- **Work instruction**
Only certain lines below are wanted: those starting at the line containing "Viewport: 719px width, 615px height." and ending at the line containing "You are a computer-use agent. The width", both included, each retyped exactly.

Stored data entries
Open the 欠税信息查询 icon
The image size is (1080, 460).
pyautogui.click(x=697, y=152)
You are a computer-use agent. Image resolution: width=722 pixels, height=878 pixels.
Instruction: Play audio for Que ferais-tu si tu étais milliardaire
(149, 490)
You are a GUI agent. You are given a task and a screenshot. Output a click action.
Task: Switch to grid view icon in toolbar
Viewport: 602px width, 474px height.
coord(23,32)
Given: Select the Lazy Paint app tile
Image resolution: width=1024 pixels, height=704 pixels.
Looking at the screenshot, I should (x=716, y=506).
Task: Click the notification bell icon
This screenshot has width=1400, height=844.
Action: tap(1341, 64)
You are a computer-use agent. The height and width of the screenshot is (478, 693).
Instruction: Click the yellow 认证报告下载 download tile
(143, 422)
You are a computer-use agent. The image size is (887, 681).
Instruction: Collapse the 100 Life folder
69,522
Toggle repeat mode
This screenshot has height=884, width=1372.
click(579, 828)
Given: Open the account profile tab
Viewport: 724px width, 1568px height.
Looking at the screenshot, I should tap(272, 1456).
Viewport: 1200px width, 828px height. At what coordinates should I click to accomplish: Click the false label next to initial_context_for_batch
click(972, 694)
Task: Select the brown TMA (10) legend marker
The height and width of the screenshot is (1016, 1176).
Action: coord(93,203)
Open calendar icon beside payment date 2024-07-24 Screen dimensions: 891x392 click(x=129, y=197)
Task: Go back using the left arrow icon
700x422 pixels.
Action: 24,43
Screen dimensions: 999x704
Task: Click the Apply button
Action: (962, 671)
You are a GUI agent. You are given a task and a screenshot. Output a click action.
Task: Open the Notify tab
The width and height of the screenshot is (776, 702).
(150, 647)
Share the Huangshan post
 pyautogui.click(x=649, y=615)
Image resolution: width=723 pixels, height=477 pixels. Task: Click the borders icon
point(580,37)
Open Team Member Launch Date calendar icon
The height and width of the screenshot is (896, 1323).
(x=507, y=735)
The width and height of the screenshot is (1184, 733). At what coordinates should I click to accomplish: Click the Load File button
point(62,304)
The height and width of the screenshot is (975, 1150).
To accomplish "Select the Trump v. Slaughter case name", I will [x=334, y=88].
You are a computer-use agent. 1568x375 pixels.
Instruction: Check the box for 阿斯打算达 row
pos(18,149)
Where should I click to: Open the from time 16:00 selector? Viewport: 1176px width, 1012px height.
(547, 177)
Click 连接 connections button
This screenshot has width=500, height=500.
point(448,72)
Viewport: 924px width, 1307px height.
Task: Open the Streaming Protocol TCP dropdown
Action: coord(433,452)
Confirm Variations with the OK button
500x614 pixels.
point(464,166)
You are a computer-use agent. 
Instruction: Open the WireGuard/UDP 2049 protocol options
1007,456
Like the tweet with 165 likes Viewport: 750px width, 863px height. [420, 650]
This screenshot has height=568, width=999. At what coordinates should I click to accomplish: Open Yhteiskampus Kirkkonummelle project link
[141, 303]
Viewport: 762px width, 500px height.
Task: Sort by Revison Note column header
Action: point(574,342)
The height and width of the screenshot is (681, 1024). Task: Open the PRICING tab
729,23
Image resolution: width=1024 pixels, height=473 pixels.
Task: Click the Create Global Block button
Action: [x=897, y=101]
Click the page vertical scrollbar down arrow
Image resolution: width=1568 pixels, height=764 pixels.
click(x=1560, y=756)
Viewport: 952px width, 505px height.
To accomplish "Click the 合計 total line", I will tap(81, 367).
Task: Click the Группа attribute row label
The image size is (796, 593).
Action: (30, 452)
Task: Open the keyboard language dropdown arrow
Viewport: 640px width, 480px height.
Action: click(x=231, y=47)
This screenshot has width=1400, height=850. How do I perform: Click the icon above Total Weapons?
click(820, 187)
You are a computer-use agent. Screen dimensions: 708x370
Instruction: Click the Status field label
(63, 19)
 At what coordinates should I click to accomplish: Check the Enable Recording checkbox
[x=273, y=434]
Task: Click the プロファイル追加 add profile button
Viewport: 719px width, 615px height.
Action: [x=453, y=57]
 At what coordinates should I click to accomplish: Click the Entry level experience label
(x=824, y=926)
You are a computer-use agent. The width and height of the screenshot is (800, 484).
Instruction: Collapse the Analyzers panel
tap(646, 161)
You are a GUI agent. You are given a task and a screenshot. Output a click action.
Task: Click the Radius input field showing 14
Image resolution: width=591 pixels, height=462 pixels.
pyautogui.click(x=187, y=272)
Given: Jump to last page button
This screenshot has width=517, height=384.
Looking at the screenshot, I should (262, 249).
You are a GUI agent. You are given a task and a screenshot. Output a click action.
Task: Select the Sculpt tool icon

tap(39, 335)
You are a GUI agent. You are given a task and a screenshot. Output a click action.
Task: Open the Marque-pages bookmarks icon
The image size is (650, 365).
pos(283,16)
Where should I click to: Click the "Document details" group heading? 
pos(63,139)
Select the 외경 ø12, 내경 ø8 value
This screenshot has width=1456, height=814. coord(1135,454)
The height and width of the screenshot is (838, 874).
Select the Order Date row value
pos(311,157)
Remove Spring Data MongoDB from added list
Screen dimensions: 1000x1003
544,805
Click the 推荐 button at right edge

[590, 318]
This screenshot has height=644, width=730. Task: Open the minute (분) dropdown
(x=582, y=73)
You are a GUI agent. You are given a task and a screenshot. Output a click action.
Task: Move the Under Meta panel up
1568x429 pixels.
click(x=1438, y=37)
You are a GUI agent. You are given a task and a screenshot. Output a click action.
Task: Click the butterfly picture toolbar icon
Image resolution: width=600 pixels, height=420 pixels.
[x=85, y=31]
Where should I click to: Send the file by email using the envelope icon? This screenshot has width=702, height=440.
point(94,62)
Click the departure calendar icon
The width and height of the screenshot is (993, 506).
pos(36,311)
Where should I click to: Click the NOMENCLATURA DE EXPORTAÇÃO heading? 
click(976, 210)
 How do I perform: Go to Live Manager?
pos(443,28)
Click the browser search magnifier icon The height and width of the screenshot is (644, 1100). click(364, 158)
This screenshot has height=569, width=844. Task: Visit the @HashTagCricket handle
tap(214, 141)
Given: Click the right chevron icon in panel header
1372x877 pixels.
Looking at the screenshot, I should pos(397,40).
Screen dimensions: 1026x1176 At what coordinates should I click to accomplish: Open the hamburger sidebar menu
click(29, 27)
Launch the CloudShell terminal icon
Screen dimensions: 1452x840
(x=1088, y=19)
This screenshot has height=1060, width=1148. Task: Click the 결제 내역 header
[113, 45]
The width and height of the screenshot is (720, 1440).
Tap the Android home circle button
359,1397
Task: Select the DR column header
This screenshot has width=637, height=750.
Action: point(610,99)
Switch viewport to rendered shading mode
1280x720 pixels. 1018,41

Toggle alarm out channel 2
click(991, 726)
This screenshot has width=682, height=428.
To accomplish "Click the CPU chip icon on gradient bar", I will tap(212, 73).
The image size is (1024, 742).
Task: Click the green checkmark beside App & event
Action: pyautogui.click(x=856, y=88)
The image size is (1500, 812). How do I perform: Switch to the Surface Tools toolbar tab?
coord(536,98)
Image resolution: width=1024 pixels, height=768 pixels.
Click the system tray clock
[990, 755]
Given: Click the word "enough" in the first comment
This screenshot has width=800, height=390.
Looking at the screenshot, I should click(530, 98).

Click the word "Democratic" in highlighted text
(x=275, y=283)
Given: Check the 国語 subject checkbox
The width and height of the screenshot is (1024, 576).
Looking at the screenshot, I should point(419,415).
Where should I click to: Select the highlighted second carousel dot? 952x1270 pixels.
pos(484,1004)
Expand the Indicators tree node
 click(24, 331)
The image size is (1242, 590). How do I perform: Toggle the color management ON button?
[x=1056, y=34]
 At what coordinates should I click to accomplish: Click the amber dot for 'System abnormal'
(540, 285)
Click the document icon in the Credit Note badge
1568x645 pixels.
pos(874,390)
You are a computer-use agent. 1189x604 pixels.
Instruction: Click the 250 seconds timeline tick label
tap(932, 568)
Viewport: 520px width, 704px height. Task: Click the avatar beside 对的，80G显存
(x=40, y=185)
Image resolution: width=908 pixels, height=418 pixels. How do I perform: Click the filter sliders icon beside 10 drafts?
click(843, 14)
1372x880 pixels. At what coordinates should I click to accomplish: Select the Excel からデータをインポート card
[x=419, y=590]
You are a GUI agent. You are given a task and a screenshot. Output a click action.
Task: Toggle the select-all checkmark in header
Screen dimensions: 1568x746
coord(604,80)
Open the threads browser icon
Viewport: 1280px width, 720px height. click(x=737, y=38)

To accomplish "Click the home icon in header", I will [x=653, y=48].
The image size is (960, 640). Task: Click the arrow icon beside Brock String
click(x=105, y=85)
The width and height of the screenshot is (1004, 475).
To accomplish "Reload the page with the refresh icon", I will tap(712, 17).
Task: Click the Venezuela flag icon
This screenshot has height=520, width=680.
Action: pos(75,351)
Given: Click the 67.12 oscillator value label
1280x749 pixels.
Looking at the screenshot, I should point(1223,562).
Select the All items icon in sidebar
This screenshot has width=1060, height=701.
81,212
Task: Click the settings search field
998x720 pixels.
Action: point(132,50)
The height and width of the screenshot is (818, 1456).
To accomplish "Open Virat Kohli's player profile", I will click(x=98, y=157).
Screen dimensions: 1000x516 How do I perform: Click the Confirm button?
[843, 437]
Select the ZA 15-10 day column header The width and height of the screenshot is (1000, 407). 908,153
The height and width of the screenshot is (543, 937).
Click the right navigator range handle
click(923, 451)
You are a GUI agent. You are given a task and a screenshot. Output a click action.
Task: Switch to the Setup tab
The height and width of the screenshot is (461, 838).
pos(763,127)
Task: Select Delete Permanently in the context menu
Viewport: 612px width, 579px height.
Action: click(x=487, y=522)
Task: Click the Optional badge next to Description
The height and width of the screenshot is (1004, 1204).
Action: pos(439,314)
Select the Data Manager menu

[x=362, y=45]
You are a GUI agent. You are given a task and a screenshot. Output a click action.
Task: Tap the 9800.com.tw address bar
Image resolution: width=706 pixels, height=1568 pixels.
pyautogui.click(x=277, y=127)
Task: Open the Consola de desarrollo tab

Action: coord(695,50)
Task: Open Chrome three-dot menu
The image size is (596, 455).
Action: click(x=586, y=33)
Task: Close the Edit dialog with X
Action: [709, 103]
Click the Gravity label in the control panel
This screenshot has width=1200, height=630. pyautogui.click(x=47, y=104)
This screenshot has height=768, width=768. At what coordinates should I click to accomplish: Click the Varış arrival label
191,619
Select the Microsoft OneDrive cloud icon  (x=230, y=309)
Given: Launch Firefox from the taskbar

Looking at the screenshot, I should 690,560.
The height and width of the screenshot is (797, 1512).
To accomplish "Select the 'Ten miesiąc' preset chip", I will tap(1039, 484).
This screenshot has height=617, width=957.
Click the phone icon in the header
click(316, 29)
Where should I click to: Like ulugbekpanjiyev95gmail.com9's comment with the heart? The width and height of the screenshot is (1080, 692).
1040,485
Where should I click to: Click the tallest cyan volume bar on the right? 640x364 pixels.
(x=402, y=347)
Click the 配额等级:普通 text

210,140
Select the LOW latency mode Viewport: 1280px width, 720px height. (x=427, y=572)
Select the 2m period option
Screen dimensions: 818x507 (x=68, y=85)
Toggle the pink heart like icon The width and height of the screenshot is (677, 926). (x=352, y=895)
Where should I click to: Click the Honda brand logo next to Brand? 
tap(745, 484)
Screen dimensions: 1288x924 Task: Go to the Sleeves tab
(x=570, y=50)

- **Written response**
Viewport: 719px width, 615px height.
Action: [x=453, y=57]
 At what coordinates should I click to accomplish: Click the Entry level experience label
(x=824, y=926)
You are a computer-use agent. The width and height of the screenshot is (800, 484).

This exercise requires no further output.